Hello, I’m a senior who will be applying to Cornell in the next few weeks. I am mainly debating between the following three colleges and majors:
Arts and Sciences - Chemistry and Chemical Biology
Agriculture and Life Sciences - Biology and Society'
Human Ecology - Human Biology, Health, and Society
Could anyone please give me the highlights of each major? I am mainly interested in biology, biochemistry, and the health sciences, and I would like to go to med school. Additionally, from a statistical viewpoint, which of these three majors would I have the best chance at being admitted to? Thanks!
Suggest looking into the distribution requirements and in-college course/credit requirements at the various colleges.
I remember when my son was considering applying to one of the contract colleges he did this, and decided he would have to spend too much course time taking things he had no interest in. YMMV.
I was a chemistry major in the College of Arts and Sciences, and while I enjoyed it, the four required courses in physical chemistry (“P-chem”) pretty much destroyed my GPA. It didn’t seem to hurt me for law school, but from what I hear, GPA is everything for med school so you may want to re-think that major unless you are very strong in physics.That being said, some of my classmates did go on to med school, and this was a long time ago, so things may have changed. You should look at a list of the class requirements for each major and pick the one that you feel the strongest in. My husband was a biology major in CAS (went to med school) and he said organic chemistry was his hardest class. Orgo was a piece of cake compared to P-chem.
@monydad@patatty Thank you both! i ended up choosing HBHS in human eco. the only thing that keeps worrying me is that human eco is a contract college rather than a land grant college. I’ve looked into it a lot and most everyone says it doesn’t matter. However, when I apply to med school, do you think they may hold it against me if I graduated from Human Eco rather than from A&S or engineering?
I don’t have any first hand knowledge about med school admissions, but my husband was told recently that the College of Human Ecology has one of the best med school placement records around, and if you are really serious about med school, that is the place to be.

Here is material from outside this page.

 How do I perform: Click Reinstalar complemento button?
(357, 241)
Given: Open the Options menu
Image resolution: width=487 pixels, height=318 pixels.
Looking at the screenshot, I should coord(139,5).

Again, completely anecdotal, but I don’t think you can go wrong there. I have also heard that admissions there is very fit-based, so just make sure you explain how your interests coincide with that program.
Contract colleges and land-grant colleges are the same thing (CALS, Human Ecology, ILR, Vet School). Plenty of people from them get into med school each year. It doesn’t have a bearing on med school admissions at all.